Хотя меня определили спать возле параши, то есть совсем рядом с ним, он ни разу со мной не заговорил. Однако в последнюю ночь, когда неестественно оживленное движение в коридоре выглядело предвещавшим этап, мы оба не спали. Я лежал навзничь, сцепив пальцы под головой, и прислушивался, как за дверью нарастает шум шагов, словно гул выходящей из берегов реки у запруды. Клубы дыма из трубки Артамяна заслоняли слабый свет лампочки, погружая камеру в душный полумрак. Внезапно его рука спустилась с нар и принялась нашаривать мою. Когда я, слегка приподнявшись на полу, подал ему руку, он без единого слова сунул ее к себе под одеяло и приложил к грудной клетке. Сквозь холщовую рубаху я нащупал утолщение и впадину на ребрах. Он провел моей рукой ниже, под коленом, – то же самое. Я хотел что-то ему сказать, о чем-то спросить, но каменное лицо, обросшее мхом бороды, ничего не выражало, кроме усталости и раздумья.
После полуночи движение в коридоре усилилось, было слышно, как отпирают и запирают камеры, монотонные голоса вычитывали из списков фамилии. После каждого «здесь» река человеческих тел вздымалась, колотясь волнами приглушенного перешептыванья в стены. Наконец открылась и дверь нашей камеры – Шкловского и меня вызвали на этап. Когда, стоя на коленях, я поспешно увязывал свои пожитки, Артамян еще раз схватил меня за руку и крепко ее пожал. Мы вышли в коридор, прямо в толпу потных, еще дышащих сном тел, боязливо присевших на корточки у стен, словно охвостье человеческой нищеты в сточной канаве.
Со Шкловским мы оказались в одном отделении «столыпинского» вагона. Он подстелил на лавку шинель и, устроившись в углу, так и просидел все время – выпрямившись, молча, в гимнастерке, застегнутой на все пуговицы, сплетя руки на коленях.
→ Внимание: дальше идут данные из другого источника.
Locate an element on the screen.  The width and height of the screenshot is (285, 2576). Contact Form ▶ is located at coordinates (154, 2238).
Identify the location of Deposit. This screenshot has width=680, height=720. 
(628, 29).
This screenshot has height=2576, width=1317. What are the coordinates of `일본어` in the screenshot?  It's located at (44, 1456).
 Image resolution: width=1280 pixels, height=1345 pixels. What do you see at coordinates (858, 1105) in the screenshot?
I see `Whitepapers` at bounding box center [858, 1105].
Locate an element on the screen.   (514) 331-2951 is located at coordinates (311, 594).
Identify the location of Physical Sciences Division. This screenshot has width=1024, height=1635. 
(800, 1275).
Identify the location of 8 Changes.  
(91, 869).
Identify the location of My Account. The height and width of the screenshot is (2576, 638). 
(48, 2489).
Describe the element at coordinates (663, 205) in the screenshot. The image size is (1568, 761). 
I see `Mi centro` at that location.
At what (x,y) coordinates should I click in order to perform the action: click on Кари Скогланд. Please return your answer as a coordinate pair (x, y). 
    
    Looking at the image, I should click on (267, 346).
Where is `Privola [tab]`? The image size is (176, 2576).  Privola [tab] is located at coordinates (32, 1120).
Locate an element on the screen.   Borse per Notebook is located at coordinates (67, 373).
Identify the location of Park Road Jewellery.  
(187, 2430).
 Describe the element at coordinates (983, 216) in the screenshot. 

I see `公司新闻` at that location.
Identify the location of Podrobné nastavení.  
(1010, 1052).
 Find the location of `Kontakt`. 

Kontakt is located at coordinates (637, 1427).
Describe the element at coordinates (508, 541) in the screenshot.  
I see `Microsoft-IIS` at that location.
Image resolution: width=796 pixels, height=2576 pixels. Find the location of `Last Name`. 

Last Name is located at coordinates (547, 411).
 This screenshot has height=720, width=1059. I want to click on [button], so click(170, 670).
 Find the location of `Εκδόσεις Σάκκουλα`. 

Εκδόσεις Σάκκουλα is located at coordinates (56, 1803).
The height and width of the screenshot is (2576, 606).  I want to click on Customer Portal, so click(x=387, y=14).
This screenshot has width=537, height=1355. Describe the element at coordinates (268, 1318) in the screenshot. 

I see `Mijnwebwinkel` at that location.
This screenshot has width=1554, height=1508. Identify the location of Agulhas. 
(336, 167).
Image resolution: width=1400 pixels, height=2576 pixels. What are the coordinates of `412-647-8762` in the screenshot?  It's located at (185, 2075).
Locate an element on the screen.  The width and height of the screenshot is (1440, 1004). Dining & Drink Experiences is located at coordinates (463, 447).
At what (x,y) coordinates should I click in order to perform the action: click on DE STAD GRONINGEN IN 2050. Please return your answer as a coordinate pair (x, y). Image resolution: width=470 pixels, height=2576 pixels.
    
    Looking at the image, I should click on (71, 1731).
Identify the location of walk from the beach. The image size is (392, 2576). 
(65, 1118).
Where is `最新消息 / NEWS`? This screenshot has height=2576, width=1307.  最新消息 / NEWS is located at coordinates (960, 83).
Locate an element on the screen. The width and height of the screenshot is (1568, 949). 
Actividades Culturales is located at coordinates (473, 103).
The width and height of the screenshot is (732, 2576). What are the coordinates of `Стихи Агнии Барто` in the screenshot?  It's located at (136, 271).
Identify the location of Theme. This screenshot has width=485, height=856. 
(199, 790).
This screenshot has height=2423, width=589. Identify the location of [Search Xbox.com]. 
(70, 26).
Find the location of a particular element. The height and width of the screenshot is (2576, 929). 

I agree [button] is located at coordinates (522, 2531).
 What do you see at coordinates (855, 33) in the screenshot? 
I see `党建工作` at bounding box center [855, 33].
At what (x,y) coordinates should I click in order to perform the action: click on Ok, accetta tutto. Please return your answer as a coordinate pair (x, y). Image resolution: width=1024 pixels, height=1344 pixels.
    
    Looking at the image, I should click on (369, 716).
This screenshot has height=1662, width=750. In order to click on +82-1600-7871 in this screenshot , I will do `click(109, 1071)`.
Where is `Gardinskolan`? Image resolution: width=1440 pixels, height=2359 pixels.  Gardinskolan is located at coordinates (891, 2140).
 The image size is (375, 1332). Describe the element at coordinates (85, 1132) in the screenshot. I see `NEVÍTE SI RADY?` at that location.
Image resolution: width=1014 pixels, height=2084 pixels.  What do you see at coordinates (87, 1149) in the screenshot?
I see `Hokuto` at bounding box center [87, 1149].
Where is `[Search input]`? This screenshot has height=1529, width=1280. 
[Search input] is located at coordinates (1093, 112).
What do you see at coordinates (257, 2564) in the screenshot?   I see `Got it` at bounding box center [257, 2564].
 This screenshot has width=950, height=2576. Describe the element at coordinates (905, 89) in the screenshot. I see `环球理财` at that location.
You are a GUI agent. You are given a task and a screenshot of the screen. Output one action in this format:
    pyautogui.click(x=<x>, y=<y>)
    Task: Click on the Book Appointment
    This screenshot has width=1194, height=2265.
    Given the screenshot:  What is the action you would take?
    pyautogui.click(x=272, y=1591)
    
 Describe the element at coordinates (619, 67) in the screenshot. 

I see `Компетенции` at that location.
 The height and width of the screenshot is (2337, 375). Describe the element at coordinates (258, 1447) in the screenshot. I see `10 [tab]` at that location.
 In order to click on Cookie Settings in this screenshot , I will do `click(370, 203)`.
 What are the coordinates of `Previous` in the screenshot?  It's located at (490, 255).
Кроме нас, на верхних откидных полках разместились трое урок и тут же принялись играть в карты. Еще поезд не тронулся, а один из них, орангутанг с плоским монгольским лицом, уже рассказал нам, что наконец-то дождался в Ленинграде приговора – 15 лет за то, что в печорском лагере зарубил топором повара, который отказался дать ему добавку каши. Он рассказывал спокойно, с оттенком гордости, ни на минуту не отрываясь от игры. Шкловский сидел неподвижно, с полуприкрытыми глазами, а я не без усилия засмеялся.
Было уже, наверно, поздно – поезд, вынырнув из леса, пересекал полосы серого света, поднимавшиеся над заснеженными вырубками, – когда орангутанг внезапно швырнул карты, спрыгнул с верхней полки и стал перед Шкловским.
– Давай шинель, – заорал он, – я ее в карты проиграл.
Полковник удивленно открыл глаза и, не меняя позы, пожал плечами.
– Давай, – завопил тот снова, – давай,
Шкловский медленно встал и отдал шинель.
Только позже, в лагере, я понял смысл этой странной сцены. Игра на чужие вещи принадлежит к самым популярным развлечениям урок, а главная ее привлекательность состоит в том, что проигравший обязан изъять у постороннего зрителя заранее условленную вещь. Когда-то, году в 37-м, играли на чужую жизнь: более ценных вещей не было; сидящий на другом конце барака политзаключенный и не догадывался, что истертые карты, шлепающиеся с высоты на дощечку, пристроенную на коленях игроков, припечатывают его судьбу. «
В Вологде из нашего отделения забрали меня одного. «До свиданья», – сказал я Шкловскому и протянул руку. «До свиданья, – ответил он сердечным рукопожатием. – Дай вам судьба вернуться в край наших отцов».